--- GIVEN DATA Enclosed Below ---

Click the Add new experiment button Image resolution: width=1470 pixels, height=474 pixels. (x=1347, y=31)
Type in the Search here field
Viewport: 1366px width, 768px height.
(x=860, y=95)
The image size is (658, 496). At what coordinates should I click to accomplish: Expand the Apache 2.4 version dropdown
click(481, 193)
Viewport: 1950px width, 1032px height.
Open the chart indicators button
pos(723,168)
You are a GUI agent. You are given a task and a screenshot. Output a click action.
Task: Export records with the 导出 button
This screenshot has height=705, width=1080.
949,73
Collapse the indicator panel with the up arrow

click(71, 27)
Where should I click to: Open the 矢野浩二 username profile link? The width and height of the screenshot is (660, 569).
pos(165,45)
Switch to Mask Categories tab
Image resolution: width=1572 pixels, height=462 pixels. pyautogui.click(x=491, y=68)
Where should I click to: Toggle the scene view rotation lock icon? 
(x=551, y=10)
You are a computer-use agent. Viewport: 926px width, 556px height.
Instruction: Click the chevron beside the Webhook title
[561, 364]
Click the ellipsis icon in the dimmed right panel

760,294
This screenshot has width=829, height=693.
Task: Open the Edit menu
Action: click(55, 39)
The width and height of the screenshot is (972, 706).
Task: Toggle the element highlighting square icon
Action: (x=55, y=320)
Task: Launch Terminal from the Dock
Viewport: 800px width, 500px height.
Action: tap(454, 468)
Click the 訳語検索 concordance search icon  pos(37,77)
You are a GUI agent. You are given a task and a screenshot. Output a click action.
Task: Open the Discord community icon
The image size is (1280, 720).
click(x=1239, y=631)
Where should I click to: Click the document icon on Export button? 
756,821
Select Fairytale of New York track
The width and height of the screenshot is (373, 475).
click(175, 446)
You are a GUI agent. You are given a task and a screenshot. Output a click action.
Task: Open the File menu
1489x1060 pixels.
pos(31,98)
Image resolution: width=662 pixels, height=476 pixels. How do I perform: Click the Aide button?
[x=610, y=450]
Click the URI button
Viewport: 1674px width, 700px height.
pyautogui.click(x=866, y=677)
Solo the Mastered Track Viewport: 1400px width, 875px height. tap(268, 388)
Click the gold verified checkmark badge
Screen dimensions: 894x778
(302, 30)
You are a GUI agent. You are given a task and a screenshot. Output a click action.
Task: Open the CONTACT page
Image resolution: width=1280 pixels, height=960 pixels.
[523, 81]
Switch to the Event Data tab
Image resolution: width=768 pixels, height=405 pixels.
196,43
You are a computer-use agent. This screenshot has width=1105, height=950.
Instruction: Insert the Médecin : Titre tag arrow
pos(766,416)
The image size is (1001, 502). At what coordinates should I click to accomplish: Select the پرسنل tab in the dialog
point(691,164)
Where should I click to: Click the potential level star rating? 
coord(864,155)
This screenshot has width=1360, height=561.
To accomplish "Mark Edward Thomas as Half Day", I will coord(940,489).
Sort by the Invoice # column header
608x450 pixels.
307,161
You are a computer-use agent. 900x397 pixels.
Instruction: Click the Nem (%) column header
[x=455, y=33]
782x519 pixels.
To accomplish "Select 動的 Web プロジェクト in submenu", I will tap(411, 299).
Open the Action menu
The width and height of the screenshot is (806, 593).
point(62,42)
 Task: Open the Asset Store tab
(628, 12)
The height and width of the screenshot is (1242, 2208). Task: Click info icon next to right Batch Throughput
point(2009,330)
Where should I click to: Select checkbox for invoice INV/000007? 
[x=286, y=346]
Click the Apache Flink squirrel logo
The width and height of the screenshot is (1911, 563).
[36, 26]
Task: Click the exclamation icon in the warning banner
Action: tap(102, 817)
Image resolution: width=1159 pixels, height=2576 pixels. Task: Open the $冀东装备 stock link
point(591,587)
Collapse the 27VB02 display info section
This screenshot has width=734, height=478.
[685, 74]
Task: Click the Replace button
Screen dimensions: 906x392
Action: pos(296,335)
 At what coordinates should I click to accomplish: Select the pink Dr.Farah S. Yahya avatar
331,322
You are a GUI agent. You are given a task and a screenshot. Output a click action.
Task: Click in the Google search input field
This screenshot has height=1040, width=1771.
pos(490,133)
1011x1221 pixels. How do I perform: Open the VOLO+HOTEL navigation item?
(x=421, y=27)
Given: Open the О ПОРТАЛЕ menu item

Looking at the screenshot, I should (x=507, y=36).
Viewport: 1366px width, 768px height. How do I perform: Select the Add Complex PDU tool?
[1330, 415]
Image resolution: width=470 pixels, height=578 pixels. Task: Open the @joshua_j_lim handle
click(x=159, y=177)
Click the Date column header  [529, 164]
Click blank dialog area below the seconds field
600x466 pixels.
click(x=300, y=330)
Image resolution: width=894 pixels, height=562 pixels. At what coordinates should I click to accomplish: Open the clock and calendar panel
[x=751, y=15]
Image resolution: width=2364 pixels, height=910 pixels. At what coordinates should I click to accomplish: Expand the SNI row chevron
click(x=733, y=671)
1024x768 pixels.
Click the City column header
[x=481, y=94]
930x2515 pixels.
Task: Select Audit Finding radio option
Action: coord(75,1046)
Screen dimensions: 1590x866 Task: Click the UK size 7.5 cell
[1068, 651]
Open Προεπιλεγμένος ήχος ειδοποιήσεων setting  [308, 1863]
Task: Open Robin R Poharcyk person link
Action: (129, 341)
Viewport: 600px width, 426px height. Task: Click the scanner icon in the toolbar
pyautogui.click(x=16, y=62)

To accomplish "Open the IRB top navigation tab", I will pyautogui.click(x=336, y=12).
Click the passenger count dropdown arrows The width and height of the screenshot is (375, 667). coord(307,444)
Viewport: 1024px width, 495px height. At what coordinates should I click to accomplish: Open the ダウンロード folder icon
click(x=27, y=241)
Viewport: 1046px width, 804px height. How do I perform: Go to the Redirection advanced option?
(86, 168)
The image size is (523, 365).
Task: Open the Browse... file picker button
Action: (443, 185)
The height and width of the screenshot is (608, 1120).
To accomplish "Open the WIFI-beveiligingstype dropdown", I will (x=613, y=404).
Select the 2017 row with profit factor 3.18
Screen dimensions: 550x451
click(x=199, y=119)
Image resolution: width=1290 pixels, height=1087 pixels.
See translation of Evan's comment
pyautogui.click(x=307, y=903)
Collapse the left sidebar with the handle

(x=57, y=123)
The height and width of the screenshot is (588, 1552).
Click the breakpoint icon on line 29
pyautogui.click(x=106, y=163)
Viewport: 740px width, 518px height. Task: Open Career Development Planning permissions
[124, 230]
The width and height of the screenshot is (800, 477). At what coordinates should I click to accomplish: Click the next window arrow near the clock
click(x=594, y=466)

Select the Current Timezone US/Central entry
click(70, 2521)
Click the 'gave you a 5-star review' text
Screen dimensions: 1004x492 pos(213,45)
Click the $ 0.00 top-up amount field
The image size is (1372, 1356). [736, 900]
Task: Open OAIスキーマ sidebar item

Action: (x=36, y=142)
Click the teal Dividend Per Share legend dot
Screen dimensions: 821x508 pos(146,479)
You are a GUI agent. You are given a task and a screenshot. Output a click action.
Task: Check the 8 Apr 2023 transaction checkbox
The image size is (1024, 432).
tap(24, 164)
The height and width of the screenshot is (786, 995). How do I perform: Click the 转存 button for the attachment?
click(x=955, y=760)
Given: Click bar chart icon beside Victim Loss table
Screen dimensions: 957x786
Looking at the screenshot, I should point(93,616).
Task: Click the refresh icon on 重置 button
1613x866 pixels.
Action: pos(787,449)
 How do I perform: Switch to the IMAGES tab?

--- End of Enclosed GIVEN DATA ---

| EXERCISE |
Give every record again, exactly as it reads.

| EXERCISE OUTPUT |
Click the Add new experiment button Image resolution: width=1470 pixels, height=474 pixels. (x=1347, y=31)
Type in the Search here field
Viewport: 1366px width, 768px height.
(x=860, y=95)
The image size is (658, 496). At what coordinates should I click to accomplish: Expand the Apache 2.4 version dropdown
click(481, 193)
Viewport: 1950px width, 1032px height.
Open the chart indicators button
pos(723,168)
You are a GUI agent. You are given a task and a screenshot. Output a click action.
Task: Export records with the 导出 button
This screenshot has height=705, width=1080.
949,73
Collapse the indicator panel with the up arrow

click(71, 27)
Where should I click to: Open the 矢野浩二 username profile link? The width and height of the screenshot is (660, 569).
pos(165,45)
Switch to Mask Categories tab
Image resolution: width=1572 pixels, height=462 pixels. pyautogui.click(x=491, y=68)
Where should I click to: Toggle the scene view rotation lock icon? 
(x=551, y=10)
You are a computer-use agent. Viewport: 926px width, 556px height.
Instruction: Click the chevron beside the Webhook title
[561, 364]
Click the ellipsis icon in the dimmed right panel

760,294
This screenshot has width=829, height=693.
Task: Open the Edit menu
Action: click(55, 39)
The width and height of the screenshot is (972, 706).
Task: Toggle the element highlighting square icon
Action: (x=55, y=320)
Task: Launch Terminal from the Dock
Viewport: 800px width, 500px height.
Action: tap(454, 468)
Click the 訳語検索 concordance search icon  pos(37,77)
You are a GUI agent. You are given a task and a screenshot. Output a click action.
Task: Open the Discord community icon
The image size is (1280, 720).
click(x=1239, y=631)
Where should I click to: Click the document icon on Export button? 
756,821
Select Fairytale of New York track
The width and height of the screenshot is (373, 475).
click(175, 446)
You are a GUI agent. You are given a task and a screenshot. Output a click action.
Task: Open the File menu
1489x1060 pixels.
pos(31,98)
Image resolution: width=662 pixels, height=476 pixels. How do I perform: Click the Aide button?
[x=610, y=450]
Click the URI button
Viewport: 1674px width, 700px height.
pyautogui.click(x=866, y=677)
Solo the Mastered Track Viewport: 1400px width, 875px height. tap(268, 388)
Click the gold verified checkmark badge
Screen dimensions: 894x778
(302, 30)
You are a GUI agent. You are given a task and a screenshot. Output a click action.
Task: Open the CONTACT page
Image resolution: width=1280 pixels, height=960 pixels.
[523, 81]
Switch to the Event Data tab
Image resolution: width=768 pixels, height=405 pixels.
196,43
You are a computer-use agent. This screenshot has width=1105, height=950.
Instruction: Insert the Médecin : Titre tag arrow
pos(766,416)
The image size is (1001, 502). At what coordinates should I click to accomplish: Select the پرسنل tab in the dialog
point(691,164)
Where should I click to: Click the potential level star rating? 
coord(864,155)
This screenshot has width=1360, height=561.
To accomplish "Mark Edward Thomas as Half Day", I will coord(940,489).
Sort by the Invoice # column header
608x450 pixels.
307,161
You are a computer-use agent. 900x397 pixels.
Instruction: Click the Nem (%) column header
[x=455, y=33]
782x519 pixels.
To accomplish "Select 動的 Web プロジェクト in submenu", I will tap(411, 299).
Open the Action menu
The width and height of the screenshot is (806, 593).
point(62,42)
 Task: Open the Asset Store tab
(628, 12)
The height and width of the screenshot is (1242, 2208). Task: Click info icon next to right Batch Throughput
point(2009,330)
Where should I click to: Select checkbox for invoice INV/000007? 
[x=286, y=346]
Click the Apache Flink squirrel logo
The width and height of the screenshot is (1911, 563).
[36, 26]
Task: Click the exclamation icon in the warning banner
Action: tap(102, 817)
Image resolution: width=1159 pixels, height=2576 pixels. Task: Open the $冀东装备 stock link
point(591,587)
Collapse the 27VB02 display info section
This screenshot has width=734, height=478.
[685, 74]
Task: Click the Replace button
Screen dimensions: 906x392
Action: pos(296,335)
 At what coordinates should I click to accomplish: Select the pink Dr.Farah S. Yahya avatar
331,322
You are a GUI agent. You are given a task and a screenshot. Output a click action.
Task: Click in the Google search input field
This screenshot has height=1040, width=1771.
pos(490,133)
1011x1221 pixels. How do I perform: Open the VOLO+HOTEL navigation item?
(x=421, y=27)
Given: Open the О ПОРТАЛЕ menu item

Looking at the screenshot, I should (x=507, y=36).
Viewport: 1366px width, 768px height. How do I perform: Select the Add Complex PDU tool?
[1330, 415]
Image resolution: width=470 pixels, height=578 pixels. Task: Open the @joshua_j_lim handle
click(x=159, y=177)
Click the Date column header  [529, 164]
Click blank dialog area below the seconds field
600x466 pixels.
click(x=300, y=330)
Image resolution: width=894 pixels, height=562 pixels. At what coordinates should I click to accomplish: Open the clock and calendar panel
[x=751, y=15]
Image resolution: width=2364 pixels, height=910 pixels. At what coordinates should I click to accomplish: Expand the SNI row chevron
click(x=733, y=671)
1024x768 pixels.
Click the City column header
[x=481, y=94]
930x2515 pixels.
Task: Select Audit Finding radio option
Action: coord(75,1046)
Screen dimensions: 1590x866 Task: Click the UK size 7.5 cell
[1068, 651]
Open Προεπιλεγμένος ήχος ειδοποιήσεων setting  [308, 1863]
Task: Open Robin R Poharcyk person link
Action: (129, 341)
Viewport: 600px width, 426px height. Task: Click the scanner icon in the toolbar
pyautogui.click(x=16, y=62)

To accomplish "Open the IRB top navigation tab", I will pyautogui.click(x=336, y=12).
Click the passenger count dropdown arrows The width and height of the screenshot is (375, 667). coord(307,444)
Viewport: 1024px width, 495px height. At what coordinates should I click to accomplish: Open the ダウンロード folder icon
click(x=27, y=241)
Viewport: 1046px width, 804px height. How do I perform: Go to the Redirection advanced option?
(86, 168)
The image size is (523, 365).
Task: Open the Browse... file picker button
Action: (443, 185)
The height and width of the screenshot is (608, 1120).
To accomplish "Open the WIFI-beveiligingstype dropdown", I will (x=613, y=404).
Select the 2017 row with profit factor 3.18
Screen dimensions: 550x451
click(x=199, y=119)
Image resolution: width=1290 pixels, height=1087 pixels.
See translation of Evan's comment
pyautogui.click(x=307, y=903)
Collapse the left sidebar with the handle

(x=57, y=123)
The height and width of the screenshot is (588, 1552).
Click the breakpoint icon on line 29
pyautogui.click(x=106, y=163)
Viewport: 740px width, 518px height. Task: Open Career Development Planning permissions
[124, 230]
The width and height of the screenshot is (800, 477). At what coordinates should I click to accomplish: Click the next window arrow near the clock
click(x=594, y=466)

Select the Current Timezone US/Central entry
click(70, 2521)
Click the 'gave you a 5-star review' text
Screen dimensions: 1004x492 pos(213,45)
Click the $ 0.00 top-up amount field
The image size is (1372, 1356). [736, 900]
Task: Open OAIスキーマ sidebar item

Action: (x=36, y=142)
Click the teal Dividend Per Share legend dot
Screen dimensions: 821x508 pos(146,479)
You are a GUI agent. You are given a task and a screenshot. Output a click action.
Task: Check the 8 Apr 2023 transaction checkbox
The image size is (1024, 432).
tap(24, 164)
The height and width of the screenshot is (786, 995). How do I perform: Click the 转存 button for the attachment?
click(x=955, y=760)
Given: Click bar chart icon beside Victim Loss table
Screen dimensions: 957x786
Looking at the screenshot, I should point(93,616).
Task: Click the refresh icon on 重置 button
1613x866 pixels.
Action: pos(787,449)
 How do I perform: Switch to the IMAGES tab?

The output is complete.